__TASK REQUIREMENTS__:
Starting with the line below that holds "Viewport: 1073px width, 553px" and stopping after the line that holds "992x553 pixels.", transcribe the lines exactly, leaving out all pictures.

__RECORDS FOR THE EXERCISE__:
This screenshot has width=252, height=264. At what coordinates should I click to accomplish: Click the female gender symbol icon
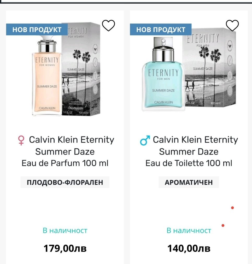[21, 140]
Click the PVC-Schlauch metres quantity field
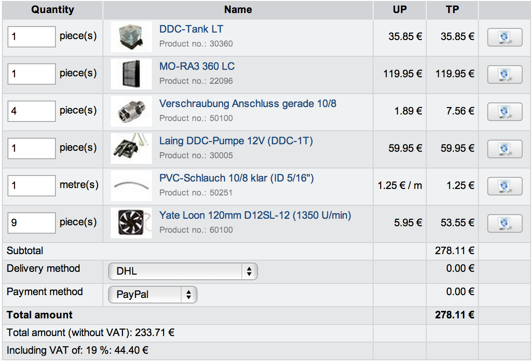532x364 pixels. [x=31, y=186]
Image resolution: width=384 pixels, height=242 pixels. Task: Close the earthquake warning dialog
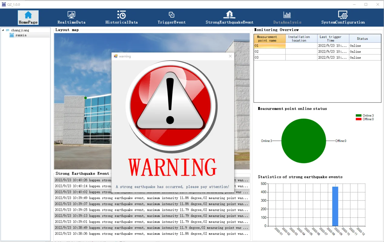230,56
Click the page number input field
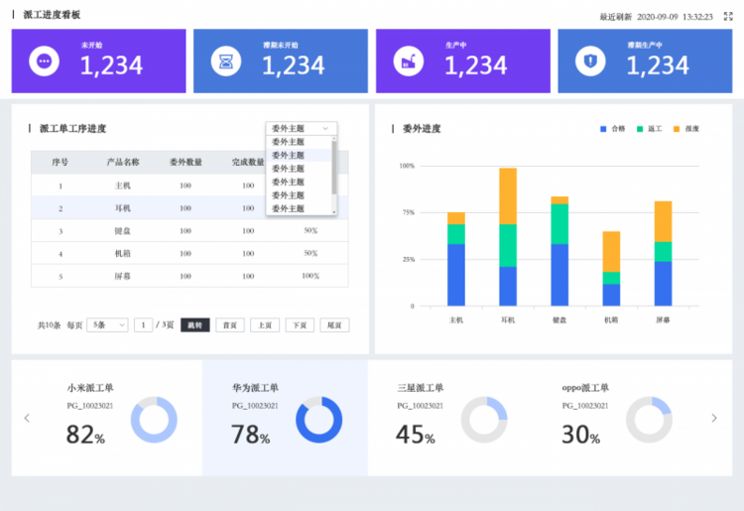This screenshot has width=744, height=511. [x=144, y=324]
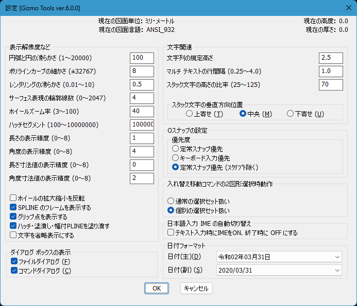Select 上寄せ (T) radio button

click(190, 114)
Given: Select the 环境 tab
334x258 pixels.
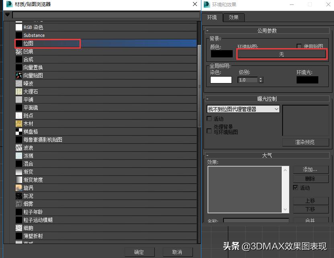Looking at the screenshot, I should (x=212, y=17).
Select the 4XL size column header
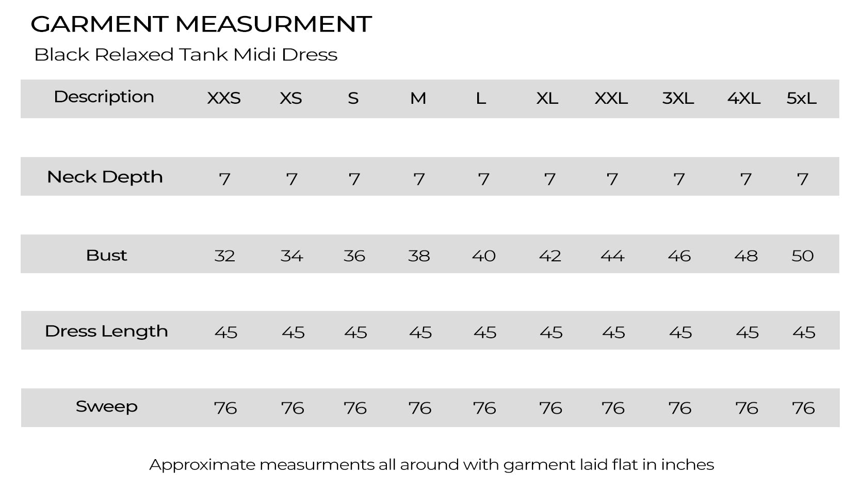 point(744,98)
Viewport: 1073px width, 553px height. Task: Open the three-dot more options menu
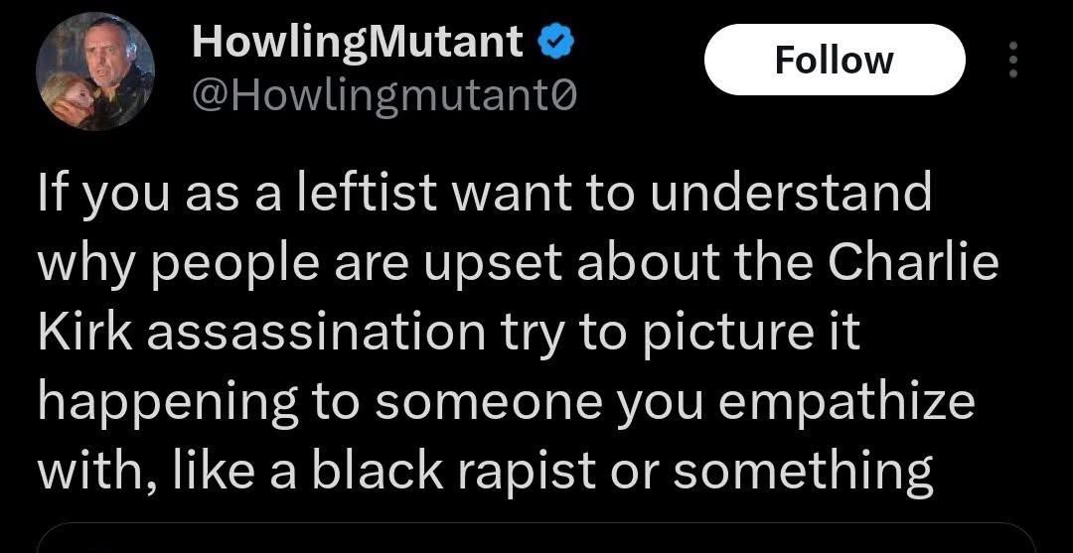tap(1014, 60)
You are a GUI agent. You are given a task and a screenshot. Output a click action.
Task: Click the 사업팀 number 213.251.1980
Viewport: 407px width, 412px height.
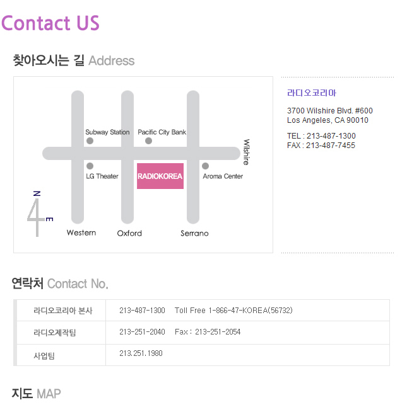141,353
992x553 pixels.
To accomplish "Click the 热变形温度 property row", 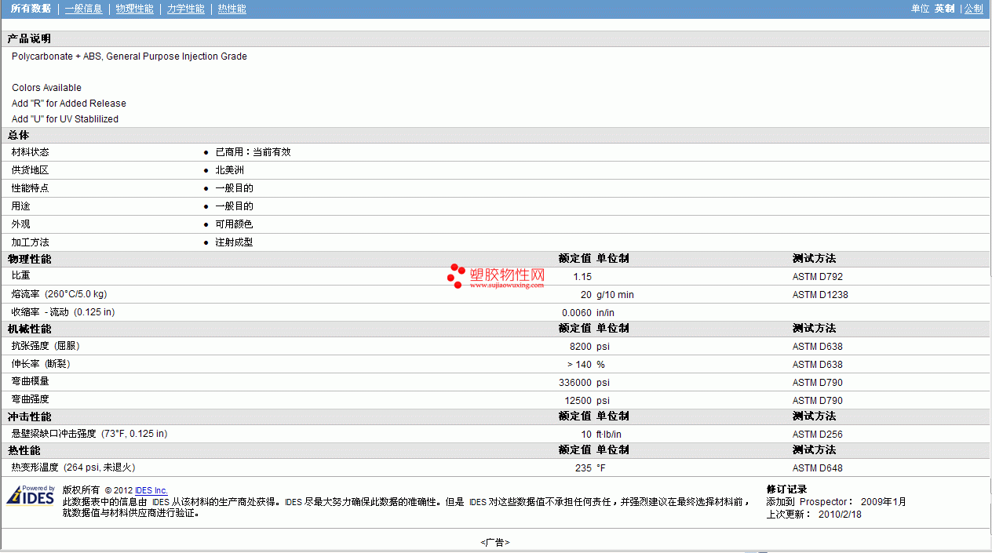I will tap(496, 468).
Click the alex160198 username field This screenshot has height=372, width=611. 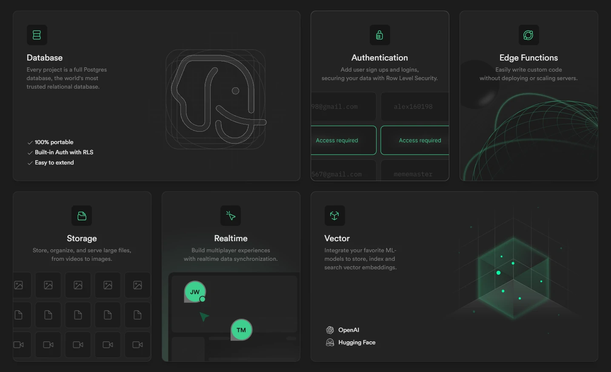coord(414,107)
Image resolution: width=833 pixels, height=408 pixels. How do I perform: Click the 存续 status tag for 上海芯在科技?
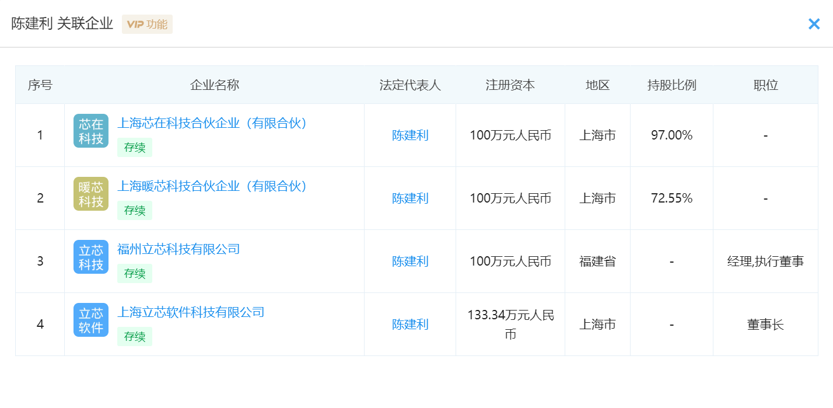[x=135, y=148]
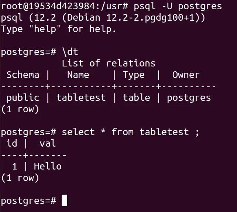Image resolution: width=237 pixels, height=212 pixels.
Task: Click the Schema column header
Action: tap(23, 75)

__RESULT FOR THIS EXERCISE__:
Viewport: 1073px width, 553px height. Task: Open the three-dot more options menu
tap(1014, 60)
You are a GUI agent. You are given a task and a screenshot. Output a click action.
Task: Click the 사업팀 number 213.251.1980
Viewport: 407px width, 412px height.
141,353
992x553 pixels.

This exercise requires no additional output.